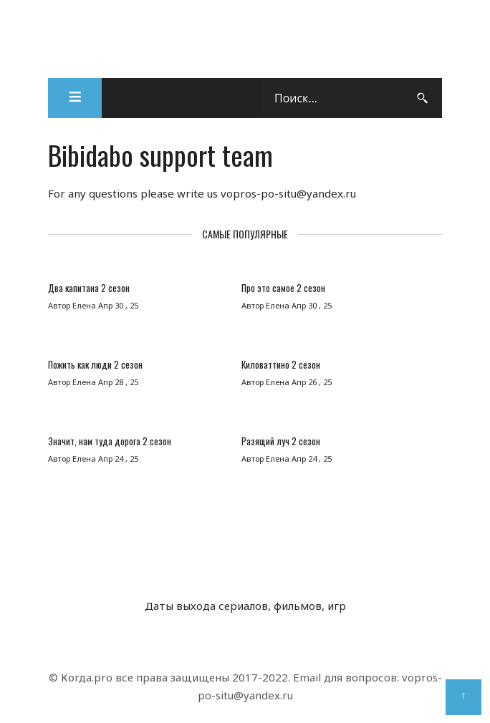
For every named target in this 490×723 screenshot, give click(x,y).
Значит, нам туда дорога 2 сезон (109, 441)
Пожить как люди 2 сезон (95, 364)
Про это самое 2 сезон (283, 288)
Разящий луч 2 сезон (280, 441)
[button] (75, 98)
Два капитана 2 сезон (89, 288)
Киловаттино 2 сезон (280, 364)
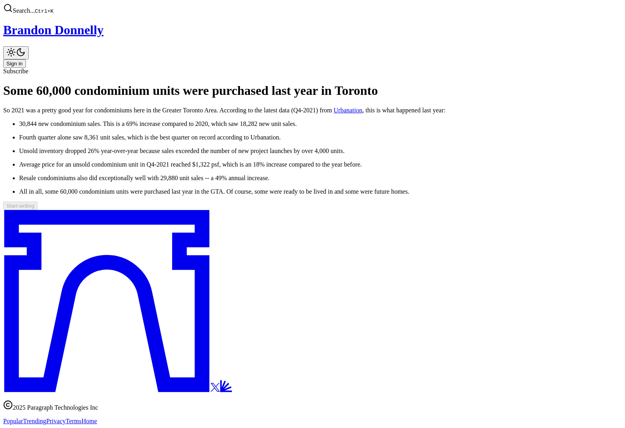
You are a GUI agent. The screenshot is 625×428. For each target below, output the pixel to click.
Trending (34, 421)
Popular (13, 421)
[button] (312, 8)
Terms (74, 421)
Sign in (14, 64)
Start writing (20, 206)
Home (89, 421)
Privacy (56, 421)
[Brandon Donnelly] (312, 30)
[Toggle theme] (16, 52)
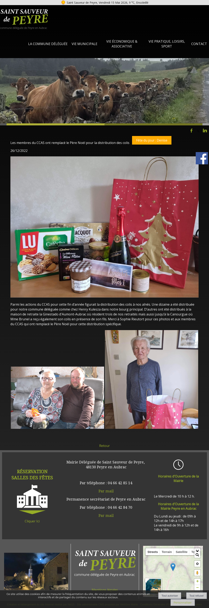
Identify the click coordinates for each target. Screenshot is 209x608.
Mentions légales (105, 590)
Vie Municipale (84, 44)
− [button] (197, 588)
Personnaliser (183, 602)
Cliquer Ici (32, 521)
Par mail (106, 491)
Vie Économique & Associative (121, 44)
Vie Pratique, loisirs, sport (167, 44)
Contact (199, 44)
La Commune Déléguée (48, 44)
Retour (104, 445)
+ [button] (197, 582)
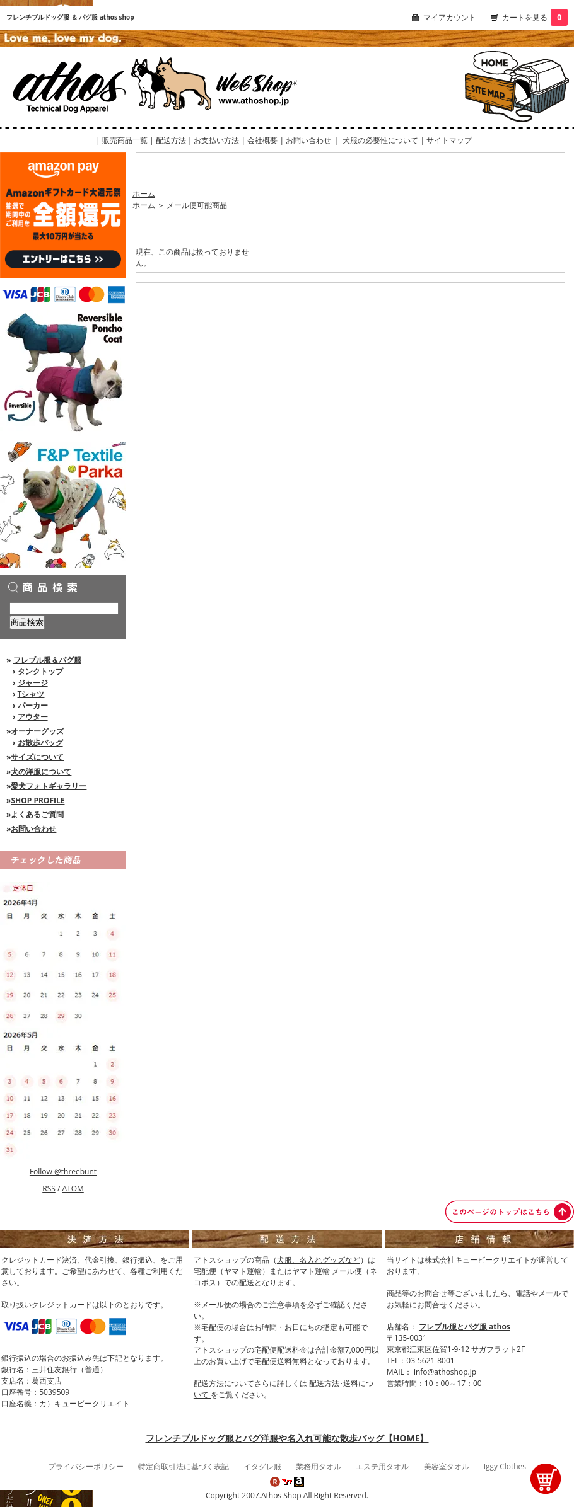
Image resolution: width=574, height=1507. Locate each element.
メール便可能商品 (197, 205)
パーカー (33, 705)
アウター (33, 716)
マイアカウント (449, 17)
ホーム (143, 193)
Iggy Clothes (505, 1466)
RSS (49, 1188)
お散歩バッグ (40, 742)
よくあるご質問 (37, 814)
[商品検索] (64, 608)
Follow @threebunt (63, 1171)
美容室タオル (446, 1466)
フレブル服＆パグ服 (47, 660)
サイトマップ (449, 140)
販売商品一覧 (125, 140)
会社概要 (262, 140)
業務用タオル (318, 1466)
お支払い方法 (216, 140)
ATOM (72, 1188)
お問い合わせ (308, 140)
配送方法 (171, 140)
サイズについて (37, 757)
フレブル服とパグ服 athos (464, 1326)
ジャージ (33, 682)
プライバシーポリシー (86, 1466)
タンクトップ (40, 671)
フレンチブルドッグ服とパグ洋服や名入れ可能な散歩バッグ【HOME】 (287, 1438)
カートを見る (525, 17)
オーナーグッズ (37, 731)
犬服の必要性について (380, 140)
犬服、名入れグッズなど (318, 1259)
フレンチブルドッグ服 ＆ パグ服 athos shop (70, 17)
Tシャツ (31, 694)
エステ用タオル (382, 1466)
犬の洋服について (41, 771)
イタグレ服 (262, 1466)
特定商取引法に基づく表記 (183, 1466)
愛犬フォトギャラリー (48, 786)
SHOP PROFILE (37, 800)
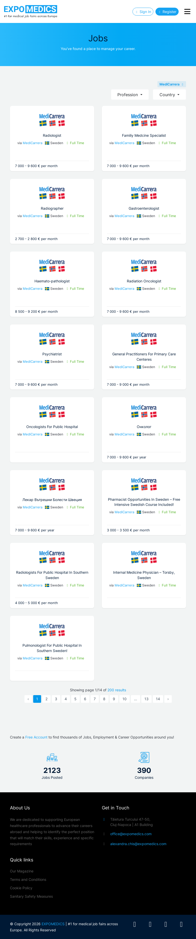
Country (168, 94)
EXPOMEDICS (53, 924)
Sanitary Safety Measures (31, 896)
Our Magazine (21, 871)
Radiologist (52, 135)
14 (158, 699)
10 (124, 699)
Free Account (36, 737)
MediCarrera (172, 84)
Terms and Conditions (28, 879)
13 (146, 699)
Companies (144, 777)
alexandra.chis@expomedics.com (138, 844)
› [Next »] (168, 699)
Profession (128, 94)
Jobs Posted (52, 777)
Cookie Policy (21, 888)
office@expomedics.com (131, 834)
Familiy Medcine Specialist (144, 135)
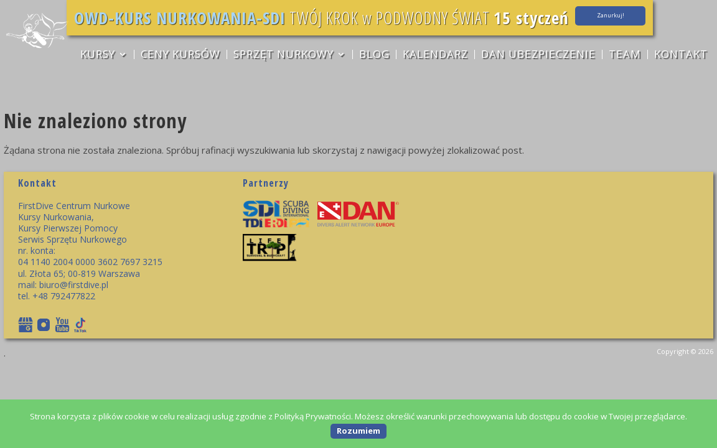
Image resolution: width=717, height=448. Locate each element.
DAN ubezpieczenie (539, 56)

GIVEN TASK. Write out all of the records again, replacing "Locate each element" with "Find every element" and leaving everything else unchanged. Leave the pictures out of your answer.

EXERCISE OUTPUT.
For every named target in this 490×723 screenshot, give click(x,y).
Значит, нам туда дорога 2 сезон (109, 441)
Пожить как люди 2 сезон (95, 364)
Про это самое 2 сезон (283, 288)
Разящий луч 2 сезон (280, 441)
[button] (75, 98)
Два капитана 2 сезон (89, 288)
Киловаттино 2 сезон (280, 364)
You are a GUI agent. The screenshot is 625×428. For each target below, output the pixel to click.
Trending (34, 421)
Popular (13, 421)
[button] (312, 8)
Terms (74, 421)
Sign in (14, 64)
Start writing (20, 206)
Home (89, 421)
Privacy (56, 421)
[Brandon Donnelly] (312, 30)
[Toggle theme] (16, 52)
Identify the click coordinates for each target. Screenshot is 209x608.
Mentions légales (105, 590)
Vie Municipale (84, 44)
− [button] (197, 588)
Personnaliser (183, 602)
Cliquer Ici (32, 521)
Par mail (106, 491)
Vie Économique & Associative (121, 44)
Vie Pratique, loisirs, sport (167, 44)
Contact (199, 44)
La Commune Déléguée (48, 44)
Retour (104, 445)
+ [button] (197, 582)
Image resolution: width=574, height=1507. Find every element.
メール便可能商品 (197, 205)
パーカー (33, 705)
アウター (33, 716)
マイアカウント (449, 17)
ホーム (143, 193)
Iggy Clothes (505, 1466)
RSS (49, 1188)
お散歩バッグ (40, 742)
よくあるご質問 (37, 814)
[商品検索] (64, 608)
Follow @threebunt (63, 1171)
美容室タオル (446, 1466)
フレブル服＆パグ服 (47, 660)
サイトマップ (449, 140)
販売商品一覧 (125, 140)
会社概要 (262, 140)
業務用タオル (318, 1466)
お支払い方法 (216, 140)
ATOM (72, 1188)
お問い合わせ (308, 140)
配送方法 (171, 140)
サイズについて (37, 757)
フレブル服とパグ服 athos (464, 1326)
ジャージ (33, 682)
プライバシーポリシー (86, 1466)
タンクトップ (40, 671)
フレンチブルドッグ服とパグ洋服や名入れ可能な散歩バッグ【HOME】 (287, 1438)
カートを見る (525, 17)
オーナーグッズ (37, 731)
犬服の必要性について (380, 140)
犬服、名入れグッズなど (318, 1259)
フレンチブルドッグ服 ＆ パグ服 athos shop (70, 17)
Tシャツ (31, 694)
エステ用タオル (382, 1466)
犬の洋服について (41, 771)
イタグレ服 (262, 1466)
特定商取引法に基づく表記 (183, 1466)
愛犬フォトギャラリー (48, 786)
SHOP PROFILE (37, 800)
Country (168, 94)
EXPOMEDICS (53, 924)
Sanitary Safety Measures (31, 896)
Our Magazine (21, 871)
Radiologist (52, 135)
14 (158, 699)
10 (124, 699)
Free Account (36, 737)
MediCarrera (172, 84)
Terms and Conditions (28, 879)
13 (146, 699)
Companies (144, 777)
alexandra.chis@expomedics.com (138, 844)
› [Next »] (168, 699)
Profession (128, 94)
Jobs Posted (52, 777)
Cookie Policy (21, 888)
office@expomedics.com (131, 834)
Familiy Medcine Specialist (144, 135)
Image resolution: width=717, height=448. Find every element.
DAN ubezpieczenie (539, 56)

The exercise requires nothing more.